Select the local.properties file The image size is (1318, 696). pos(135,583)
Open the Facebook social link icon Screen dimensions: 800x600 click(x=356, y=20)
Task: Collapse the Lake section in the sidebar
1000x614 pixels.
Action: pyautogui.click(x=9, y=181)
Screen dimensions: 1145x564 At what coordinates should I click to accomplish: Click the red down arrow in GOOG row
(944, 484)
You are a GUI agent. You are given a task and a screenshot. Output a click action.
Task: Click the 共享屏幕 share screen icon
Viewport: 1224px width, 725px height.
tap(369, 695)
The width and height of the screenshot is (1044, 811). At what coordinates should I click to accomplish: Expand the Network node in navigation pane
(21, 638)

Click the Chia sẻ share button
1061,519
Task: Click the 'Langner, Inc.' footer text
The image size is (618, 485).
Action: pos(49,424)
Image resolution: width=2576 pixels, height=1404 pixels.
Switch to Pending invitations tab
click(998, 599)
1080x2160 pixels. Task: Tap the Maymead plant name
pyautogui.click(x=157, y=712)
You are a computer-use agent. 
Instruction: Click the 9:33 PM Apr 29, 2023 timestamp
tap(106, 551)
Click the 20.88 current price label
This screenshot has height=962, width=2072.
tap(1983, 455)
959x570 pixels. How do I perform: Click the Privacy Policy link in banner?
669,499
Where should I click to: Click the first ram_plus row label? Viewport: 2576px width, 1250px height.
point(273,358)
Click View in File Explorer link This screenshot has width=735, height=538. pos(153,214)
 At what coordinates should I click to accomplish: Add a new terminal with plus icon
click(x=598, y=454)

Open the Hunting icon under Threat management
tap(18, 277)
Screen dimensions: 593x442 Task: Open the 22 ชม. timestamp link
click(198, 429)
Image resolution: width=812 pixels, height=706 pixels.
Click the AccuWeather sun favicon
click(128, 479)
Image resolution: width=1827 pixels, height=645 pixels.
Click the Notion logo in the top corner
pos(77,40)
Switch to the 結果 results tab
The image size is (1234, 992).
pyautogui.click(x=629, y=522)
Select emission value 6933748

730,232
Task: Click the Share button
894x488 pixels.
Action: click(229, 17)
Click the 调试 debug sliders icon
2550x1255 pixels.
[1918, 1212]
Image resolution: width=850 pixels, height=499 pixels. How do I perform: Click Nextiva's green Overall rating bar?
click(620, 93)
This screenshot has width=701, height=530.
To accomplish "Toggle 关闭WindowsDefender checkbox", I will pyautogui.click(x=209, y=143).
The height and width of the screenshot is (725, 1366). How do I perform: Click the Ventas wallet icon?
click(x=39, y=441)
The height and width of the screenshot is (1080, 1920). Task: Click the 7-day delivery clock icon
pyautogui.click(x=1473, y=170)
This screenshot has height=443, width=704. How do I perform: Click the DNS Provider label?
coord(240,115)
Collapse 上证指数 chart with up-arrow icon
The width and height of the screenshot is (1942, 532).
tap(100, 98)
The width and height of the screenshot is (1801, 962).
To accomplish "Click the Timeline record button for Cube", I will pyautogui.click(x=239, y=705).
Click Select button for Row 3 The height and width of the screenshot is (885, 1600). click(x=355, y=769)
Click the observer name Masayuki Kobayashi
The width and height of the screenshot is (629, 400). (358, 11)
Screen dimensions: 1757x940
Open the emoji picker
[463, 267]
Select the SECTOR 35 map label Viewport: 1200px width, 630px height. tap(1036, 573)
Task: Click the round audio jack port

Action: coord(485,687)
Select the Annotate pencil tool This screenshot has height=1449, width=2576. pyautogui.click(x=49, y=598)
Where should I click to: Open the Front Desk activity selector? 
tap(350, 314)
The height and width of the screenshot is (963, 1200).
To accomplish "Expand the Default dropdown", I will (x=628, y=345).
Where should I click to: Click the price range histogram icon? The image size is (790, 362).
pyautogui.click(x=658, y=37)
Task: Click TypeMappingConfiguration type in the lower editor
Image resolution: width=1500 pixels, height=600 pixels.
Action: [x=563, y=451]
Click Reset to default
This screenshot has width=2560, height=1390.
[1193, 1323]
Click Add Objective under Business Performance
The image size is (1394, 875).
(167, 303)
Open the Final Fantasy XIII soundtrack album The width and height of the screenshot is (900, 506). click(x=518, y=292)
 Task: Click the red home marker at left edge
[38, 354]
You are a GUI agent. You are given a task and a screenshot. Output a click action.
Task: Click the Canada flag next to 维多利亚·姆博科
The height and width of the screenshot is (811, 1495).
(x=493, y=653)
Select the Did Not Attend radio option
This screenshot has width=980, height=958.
● ● ● ●
* Direction:
Pull out every line of the items above that contains the word "what".

* Answer for this exercise:
Screen dimensions: 1145x564 At what coordinates should I click to accomplish: Click the red down arrow in GOOG row
The width and height of the screenshot is (1044, 811). At what coordinates should I click to accomplish: Expand the Network node in navigation pane
 At what coordinates should I click to accomplish: Add a new terminal with plus icon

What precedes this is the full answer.